Your own password with your RN license # is usually needed as well as facility ID#, other passwords, etc. Make sure you have reference resources immed avail at hand (not locked up in the Unit Mgr's office). Else you will be staying late in the morning to do the Certificate. There's no option as the funeral home and physician must work with the Certificate too. Nobody will care if your kids have to catch the school bus...
- Dec 6, '12 by kRN0512Thanks for letting me know about the death certificate information. I'm not positive yet if I am responsible to this or not...I just got my handbook and am working my way through it. If I can't find it, I'll be sure to ask first thing Monday when i start. I'm very excited Thanks again so much for your responses They've really helped put my mind at ease!
- Dec 6, '12 by amoLuciaAnd if you still do paper entries, have lots of spare pens available (and yellow magic markers). Only a few facilities still use the red and green colors. Most use all black ink (even blue is frowned upon). I bring this up because in NJ the old Death Certificates HAD to be done in black --- I mean we didn't even THINK about using something NOT black. There were horror stories of undertakers not accepting the Death Certificate (in blue) and nurses being called back from home to re-do the Certificate in black.
Semper preparatis = always be prepared!
- Dec 15, '12 by kRN0512I've had three nights of orientation a this point and so far...I think it's going as smooth as possible. What's hardest is getting to know the residents and match faces to names because they're mostly sleeping, but I know this will come in time.

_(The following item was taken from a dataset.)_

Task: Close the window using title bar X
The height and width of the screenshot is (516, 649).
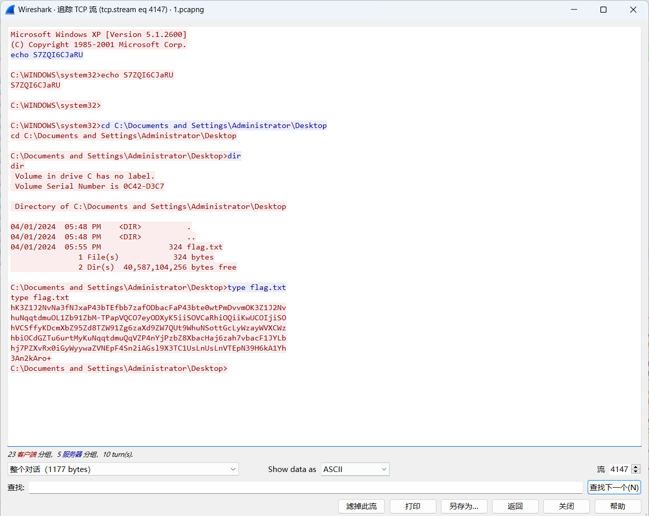Action: 633,10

I found out, though, that if I'm on a certain side of the building on my own my resident ratio will be 1:60 which is quite a bit more than I was originally told before accepting the position
- Dec 15, '12 by Blackcat99Yes. Isn't it amazing how we are told one thing when being hired and then reality turns out to be something entirely different?
That seems to happen a lot in LTC. I wish you the best of luck.
- Dec 15, '12 by amoLuciaYup, looks like they conveniently 'forgot' to mention it!
Many, many LTC units are 60-bed units. And they are typically staffed with only 1 nurse and 2-3 CNAs on 11-7. Being LTC, one BIG advantage is that the residents are usually chronically stable. Youl'l get to know their baseline status so determining when a significant change has occured becomes easier to distinguish. Also, a second advantage is that your census will usually be full/close to full. New admisssions with all the paperwork usualy go to the skilled/rehab unit. You'll most likely just get Readmissions. Thanks for small benes on a LTC unit!!!
Always listen to your CNAs as they know the residents best. They know the residents' normal and when they're abnormal. When they say something is WRONG, it usually is, so believe them and followup with a timely response. Thank them for the good call.
One last thing - and this is a personal thing. Keep your own copy of phone numbers for MDs, ERs, in-house ext #s, lab, dialysis, xray, etc. They around the unit somewhere, but I could never find them in a hurry when I needed them fast!